High-priority data (out-of-band) can be read without blocking. This bit causes select to report that an exception condition occurred on the file, because select reports out-of-band data as an exception condition.
When a process reading this device sees end-of-file, the driver must set POLLHUP (hang-up). A process calling select is told that the device is readable, as dictated by the select functionality.
An error condition has occurred on the device. When poll is invoked, the device is reported as both readable and writable, since both read and write return an error code without blocking.
This bit is set in the return value if the device can be written to without blocking.
This bit has the same meaning as POLLOUT, and sometimes it actually is the same number. A writable device returns (POLLOUT | POLLWRNORM).
Like POLLRDBAND, this bit means that data with nonzero priority can be written to the device. Only the datagram implementation of poll uses this bit, since a datagram can transmit out-of-band data.
It's worth repeating that POLLRDBAND and POLLWRBAND are meaningful only with file descriptors associated with sockets: device drivers won't normally use these flags.
Interaction with read and write :-
The purpose of the poll and select calls is to determine in advance if an I/O operation will block. In that respect, they complement read and write. More important, poll and select are useful, because they let the application wait simultaneously for several data streams.
A correct implementation of the two calls is essential to make applications work correctly: although the following rules have more or less already been stated, we summarize them here.
Reading data from the device
1.If there is data in the input buffer, the read call should return immediately, with no noticeable delay, even if less data is available than the application requested, and the driver is sure the remaining data will arrive soon. You can always return less data than you're asked for if this is convenient for any reason, provided you return at least one byte. In this case, poll should return POLLIN|POLLRDNORM.
2.If there is no data in the input buffer, by default read must block until at least one byte is there. If O_NONBLOCK is set, on the other hand, read returns immediately with a return value of -EAGAIN (although some old versions of System V return 0 in this case). In these cases, poll must report that the device is unreadable until at least one byte arrives. As soon as there is some data in the buffer, we fall back to the previous case.
3. If we are at end-of-file, read should return immediately with a return value of 0, independent of O_NONBLOCK. poll should report POLLHUP in this case.
Writing to the device :-
1. If there is space in the output buffer, write should return without delay. It can accept less data than the call requested, but it must accept at least one byte. In this case, poll reports that the device is writable by returning POLLOUT|POLLWRNORM.
2. If the output buffer is full, by default write blocks until some space is freed. If O_NONBLOCK is set, write returns immediately with a return value of -EAGAIN (older System V Unices returned 0). In these cases, poll should report that the file is not writable. If, on the other hand, the device is not able to accept any more data, write returns -ENOSPC ("No space left on device"), independently of the setting of O_NONBLOCK.
3. Never make a write call wait for data transmission before returning, even if O_NONBLOCK is clear. This is because many applications use select to find out whether a write will block.

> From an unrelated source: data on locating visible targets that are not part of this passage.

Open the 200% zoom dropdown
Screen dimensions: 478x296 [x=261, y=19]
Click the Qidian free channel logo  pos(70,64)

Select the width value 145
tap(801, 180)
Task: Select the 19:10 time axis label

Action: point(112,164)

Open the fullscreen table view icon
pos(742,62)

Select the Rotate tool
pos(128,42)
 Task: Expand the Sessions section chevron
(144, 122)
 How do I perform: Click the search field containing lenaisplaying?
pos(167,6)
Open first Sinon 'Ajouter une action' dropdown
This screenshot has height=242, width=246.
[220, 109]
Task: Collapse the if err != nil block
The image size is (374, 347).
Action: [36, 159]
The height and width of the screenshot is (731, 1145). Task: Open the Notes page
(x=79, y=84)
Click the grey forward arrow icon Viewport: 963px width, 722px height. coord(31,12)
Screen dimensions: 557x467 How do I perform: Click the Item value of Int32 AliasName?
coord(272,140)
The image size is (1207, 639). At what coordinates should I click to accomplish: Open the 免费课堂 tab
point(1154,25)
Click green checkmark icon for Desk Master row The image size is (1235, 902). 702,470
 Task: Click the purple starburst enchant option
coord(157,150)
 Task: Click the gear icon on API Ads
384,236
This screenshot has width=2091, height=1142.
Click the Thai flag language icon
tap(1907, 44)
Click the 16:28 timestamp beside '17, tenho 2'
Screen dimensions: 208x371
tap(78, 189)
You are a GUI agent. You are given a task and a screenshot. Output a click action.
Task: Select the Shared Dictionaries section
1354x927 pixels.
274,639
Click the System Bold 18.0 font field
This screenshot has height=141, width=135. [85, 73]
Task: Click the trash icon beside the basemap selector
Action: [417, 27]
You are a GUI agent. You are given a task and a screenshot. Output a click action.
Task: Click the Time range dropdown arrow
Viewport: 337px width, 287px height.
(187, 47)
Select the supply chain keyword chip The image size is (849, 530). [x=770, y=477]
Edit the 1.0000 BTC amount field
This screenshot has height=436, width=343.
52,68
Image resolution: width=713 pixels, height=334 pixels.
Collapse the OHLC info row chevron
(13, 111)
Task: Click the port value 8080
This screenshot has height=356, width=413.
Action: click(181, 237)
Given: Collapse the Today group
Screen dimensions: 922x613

If the device is reported as writable, the call must not block. If the program using the device wants to ensure that the data it enqueues in the output buffer is actually transmitted, the driver must provide an fsync method. For instance, a removable device should have an fsync entry point.
Although this is a good set of general rules, one should also recognize that each device is unique and that sometimes the rules must be bent slightly. For example, record-oriented devices (such as tape drives) cannot execute partial writes.